Copy the following items verbatim, line for line.

» **DATA EXCERPTS**
---

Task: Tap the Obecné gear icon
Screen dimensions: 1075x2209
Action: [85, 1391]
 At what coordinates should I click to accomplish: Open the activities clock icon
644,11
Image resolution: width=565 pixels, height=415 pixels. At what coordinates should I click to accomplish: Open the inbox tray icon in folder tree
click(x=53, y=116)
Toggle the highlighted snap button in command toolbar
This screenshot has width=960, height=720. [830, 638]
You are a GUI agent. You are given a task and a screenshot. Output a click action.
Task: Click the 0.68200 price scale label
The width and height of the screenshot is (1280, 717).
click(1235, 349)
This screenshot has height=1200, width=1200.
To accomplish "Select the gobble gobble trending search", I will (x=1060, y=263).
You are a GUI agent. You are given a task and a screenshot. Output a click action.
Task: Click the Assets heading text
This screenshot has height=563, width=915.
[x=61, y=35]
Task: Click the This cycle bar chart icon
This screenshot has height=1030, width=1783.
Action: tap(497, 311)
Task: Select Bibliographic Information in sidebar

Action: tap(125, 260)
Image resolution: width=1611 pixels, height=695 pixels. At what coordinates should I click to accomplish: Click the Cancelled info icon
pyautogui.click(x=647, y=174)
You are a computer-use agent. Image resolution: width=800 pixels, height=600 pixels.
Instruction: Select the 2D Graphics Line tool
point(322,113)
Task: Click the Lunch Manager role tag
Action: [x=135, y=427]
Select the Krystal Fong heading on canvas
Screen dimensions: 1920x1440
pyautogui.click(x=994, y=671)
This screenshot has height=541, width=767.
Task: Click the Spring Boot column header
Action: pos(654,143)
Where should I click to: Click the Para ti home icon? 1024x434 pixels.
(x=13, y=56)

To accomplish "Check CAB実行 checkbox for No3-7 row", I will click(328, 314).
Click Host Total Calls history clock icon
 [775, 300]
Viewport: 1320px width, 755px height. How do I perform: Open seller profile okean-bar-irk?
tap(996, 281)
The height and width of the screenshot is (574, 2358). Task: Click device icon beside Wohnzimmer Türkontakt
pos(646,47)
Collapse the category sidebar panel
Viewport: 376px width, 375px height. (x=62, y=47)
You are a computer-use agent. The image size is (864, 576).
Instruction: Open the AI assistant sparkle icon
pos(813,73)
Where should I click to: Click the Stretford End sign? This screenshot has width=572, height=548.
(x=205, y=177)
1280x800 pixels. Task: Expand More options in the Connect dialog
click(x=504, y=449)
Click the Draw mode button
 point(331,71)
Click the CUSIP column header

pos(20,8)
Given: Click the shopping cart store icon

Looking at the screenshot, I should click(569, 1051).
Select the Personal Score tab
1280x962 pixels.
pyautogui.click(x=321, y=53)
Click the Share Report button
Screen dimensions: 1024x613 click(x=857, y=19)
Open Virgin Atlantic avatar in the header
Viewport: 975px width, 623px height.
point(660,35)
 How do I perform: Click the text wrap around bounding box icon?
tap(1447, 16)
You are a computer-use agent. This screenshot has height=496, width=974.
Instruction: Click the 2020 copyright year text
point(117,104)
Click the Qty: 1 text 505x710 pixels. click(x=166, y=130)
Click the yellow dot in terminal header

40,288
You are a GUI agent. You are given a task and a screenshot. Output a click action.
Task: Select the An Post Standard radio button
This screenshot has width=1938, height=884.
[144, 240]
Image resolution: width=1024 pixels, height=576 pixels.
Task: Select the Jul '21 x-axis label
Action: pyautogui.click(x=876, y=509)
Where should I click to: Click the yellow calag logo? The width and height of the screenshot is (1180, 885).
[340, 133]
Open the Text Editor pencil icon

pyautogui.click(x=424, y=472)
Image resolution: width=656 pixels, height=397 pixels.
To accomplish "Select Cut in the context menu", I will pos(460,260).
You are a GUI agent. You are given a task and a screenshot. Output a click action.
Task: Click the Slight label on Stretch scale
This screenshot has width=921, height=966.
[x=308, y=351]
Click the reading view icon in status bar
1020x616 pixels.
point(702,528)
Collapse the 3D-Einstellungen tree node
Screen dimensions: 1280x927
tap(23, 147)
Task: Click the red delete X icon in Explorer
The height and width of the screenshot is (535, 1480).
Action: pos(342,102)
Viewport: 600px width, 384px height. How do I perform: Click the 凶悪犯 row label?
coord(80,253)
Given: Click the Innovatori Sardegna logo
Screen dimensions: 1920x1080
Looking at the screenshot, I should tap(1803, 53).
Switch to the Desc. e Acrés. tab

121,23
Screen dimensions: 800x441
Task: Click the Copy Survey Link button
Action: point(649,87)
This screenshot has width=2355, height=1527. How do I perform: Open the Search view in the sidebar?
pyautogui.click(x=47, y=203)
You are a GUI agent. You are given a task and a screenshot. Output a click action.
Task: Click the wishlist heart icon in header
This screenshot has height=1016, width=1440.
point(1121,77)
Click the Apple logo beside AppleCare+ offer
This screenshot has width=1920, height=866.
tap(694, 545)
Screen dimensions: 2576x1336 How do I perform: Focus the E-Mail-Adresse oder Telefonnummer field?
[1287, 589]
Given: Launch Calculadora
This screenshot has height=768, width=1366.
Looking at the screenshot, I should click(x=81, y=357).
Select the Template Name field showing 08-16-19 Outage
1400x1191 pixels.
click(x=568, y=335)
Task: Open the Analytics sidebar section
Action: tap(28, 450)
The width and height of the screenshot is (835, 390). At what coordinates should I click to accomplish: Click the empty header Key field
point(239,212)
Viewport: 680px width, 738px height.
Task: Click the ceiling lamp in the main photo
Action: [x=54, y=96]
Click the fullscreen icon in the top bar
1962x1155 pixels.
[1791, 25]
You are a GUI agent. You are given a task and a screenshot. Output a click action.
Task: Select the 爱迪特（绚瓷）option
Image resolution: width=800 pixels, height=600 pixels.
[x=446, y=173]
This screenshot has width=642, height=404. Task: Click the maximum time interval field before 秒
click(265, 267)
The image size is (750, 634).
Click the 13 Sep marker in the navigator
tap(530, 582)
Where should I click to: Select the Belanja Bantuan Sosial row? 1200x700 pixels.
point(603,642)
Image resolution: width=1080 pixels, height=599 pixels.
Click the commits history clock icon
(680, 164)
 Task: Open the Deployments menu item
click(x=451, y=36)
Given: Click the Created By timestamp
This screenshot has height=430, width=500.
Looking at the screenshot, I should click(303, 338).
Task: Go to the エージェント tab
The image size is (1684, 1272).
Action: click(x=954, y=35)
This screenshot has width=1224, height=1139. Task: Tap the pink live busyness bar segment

---

» **WORKED ANSWER**
Task: Tap the Obecné gear icon
Screen dimensions: 1075x2209
Action: [85, 1391]
 At what coordinates should I click to accomplish: Open the activities clock icon
644,11
Image resolution: width=565 pixels, height=415 pixels. At what coordinates should I click to accomplish: Open the inbox tray icon in folder tree
click(x=53, y=116)
Toggle the highlighted snap button in command toolbar
This screenshot has width=960, height=720. [830, 638]
You are a GUI agent. You are given a task and a screenshot. Output a click action.
Task: Click the 0.68200 price scale label
The width and height of the screenshot is (1280, 717).
click(1235, 349)
This screenshot has height=1200, width=1200.
To accomplish "Select the gobble gobble trending search", I will (x=1060, y=263).
You are a GUI agent. You are given a task and a screenshot. Output a click action.
Task: Click the Assets heading text
This screenshot has height=563, width=915.
[x=61, y=35]
Task: Click the This cycle bar chart icon
This screenshot has height=1030, width=1783.
Action: tap(497, 311)
Task: Select Bibliographic Information in sidebar

Action: tap(125, 260)
Image resolution: width=1611 pixels, height=695 pixels. At what coordinates should I click to accomplish: Click the Cancelled info icon
pyautogui.click(x=647, y=174)
You are a computer-use agent. Image resolution: width=800 pixels, height=600 pixels.
Instruction: Select the 2D Graphics Line tool
point(322,113)
Task: Click the Lunch Manager role tag
Action: [x=135, y=427]
Select the Krystal Fong heading on canvas
Screen dimensions: 1920x1440
pyautogui.click(x=994, y=671)
This screenshot has height=541, width=767.
Task: Click the Spring Boot column header
Action: pos(654,143)
Where should I click to: Click the Para ti home icon? 1024x434 pixels.
(x=13, y=56)

To accomplish "Check CAB実行 checkbox for No3-7 row", I will click(328, 314).
Click Host Total Calls history clock icon
 [775, 300]
Viewport: 1320px width, 755px height. How do I perform: Open seller profile okean-bar-irk?
tap(996, 281)
The height and width of the screenshot is (574, 2358). Task: Click device icon beside Wohnzimmer Türkontakt
pos(646,47)
Collapse the category sidebar panel
Viewport: 376px width, 375px height. (x=62, y=47)
You are a computer-use agent. The image size is (864, 576).
Instruction: Open the AI assistant sparkle icon
pos(813,73)
Where should I click to: Click the Stretford End sign? This screenshot has width=572, height=548.
(x=205, y=177)
1280x800 pixels. Task: Expand More options in the Connect dialog
click(x=504, y=449)
Click the Draw mode button
 point(331,71)
Click the CUSIP column header

pos(20,8)
Given: Click the shopping cart store icon

Looking at the screenshot, I should click(569, 1051).
Select the Personal Score tab
1280x962 pixels.
pyautogui.click(x=321, y=53)
Click the Share Report button
Screen dimensions: 1024x613 click(x=857, y=19)
Open Virgin Atlantic avatar in the header
Viewport: 975px width, 623px height.
point(660,35)
 How do I perform: Click the text wrap around bounding box icon?
tap(1447, 16)
You are a computer-use agent. This screenshot has height=496, width=974.
Instruction: Click the 2020 copyright year text
point(117,104)
Click the Qty: 1 text 505x710 pixels. click(x=166, y=130)
Click the yellow dot in terminal header

40,288
You are a GUI agent. You are given a task and a screenshot. Output a click action.
Task: Select the An Post Standard radio button
This screenshot has width=1938, height=884.
[144, 240]
Image resolution: width=1024 pixels, height=576 pixels.
Task: Select the Jul '21 x-axis label
Action: pyautogui.click(x=876, y=509)
Where should I click to: Click the yellow calag logo? The width and height of the screenshot is (1180, 885).
[340, 133]
Open the Text Editor pencil icon

pyautogui.click(x=424, y=472)
Image resolution: width=656 pixels, height=397 pixels.
To accomplish "Select Cut in the context menu", I will pos(460,260).
You are a GUI agent. You are given a task and a screenshot. Output a click action.
Task: Click the Slight label on Stretch scale
This screenshot has width=921, height=966.
[x=308, y=351]
Click the reading view icon in status bar
1020x616 pixels.
point(702,528)
Collapse the 3D-Einstellungen tree node
Screen dimensions: 1280x927
tap(23, 147)
Task: Click the red delete X icon in Explorer
The height and width of the screenshot is (535, 1480).
Action: pos(342,102)
Viewport: 600px width, 384px height. How do I perform: Click the 凶悪犯 row label?
coord(80,253)
Given: Click the Innovatori Sardegna logo
Screen dimensions: 1920x1080
Looking at the screenshot, I should tap(1803, 53).
Switch to the Desc. e Acrés. tab

121,23
Screen dimensions: 800x441
Task: Click the Copy Survey Link button
Action: point(649,87)
This screenshot has width=2355, height=1527. How do I perform: Open the Search view in the sidebar?
pyautogui.click(x=47, y=203)
You are a GUI agent. You are given a task and a screenshot. Output a click action.
Task: Click the wishlist heart icon in header
This screenshot has height=1016, width=1440.
point(1121,77)
Click the Apple logo beside AppleCare+ offer
This screenshot has width=1920, height=866.
tap(694, 545)
Screen dimensions: 2576x1336 How do I perform: Focus the E-Mail-Adresse oder Telefonnummer field?
[1287, 589]
Given: Launch Calculadora
This screenshot has height=768, width=1366.
Looking at the screenshot, I should click(x=81, y=357).
Select the Template Name field showing 08-16-19 Outage
1400x1191 pixels.
click(x=568, y=335)
Task: Open the Analytics sidebar section
Action: tap(28, 450)
The width and height of the screenshot is (835, 390). At what coordinates should I click to accomplish: Click the empty header Key field
point(239,212)
Viewport: 680px width, 738px height.
Task: Click the ceiling lamp in the main photo
Action: [x=54, y=96]
Click the fullscreen icon in the top bar
1962x1155 pixels.
[1791, 25]
You are a GUI agent. You are given a task and a screenshot. Output a click action.
Task: Select the 爱迪特（绚瓷）option
Image resolution: width=800 pixels, height=600 pixels.
[x=446, y=173]
This screenshot has width=642, height=404. Task: Click the maximum time interval field before 秒
click(265, 267)
The image size is (750, 634).
Click the 13 Sep marker in the navigator
tap(530, 582)
Where should I click to: Select the Belanja Bantuan Sosial row? 1200x700 pixels.
point(603,642)
Image resolution: width=1080 pixels, height=599 pixels.
Click the commits history clock icon
(680, 164)
 Task: Open the Deployments menu item
click(x=451, y=36)
Given: Click the Created By timestamp
This screenshot has height=430, width=500.
Looking at the screenshot, I should click(303, 338).
Task: Go to the エージェント tab
The image size is (1684, 1272).
Action: click(x=954, y=35)
This screenshot has width=1224, height=1139. Task: Tap the pink live busyness bar segment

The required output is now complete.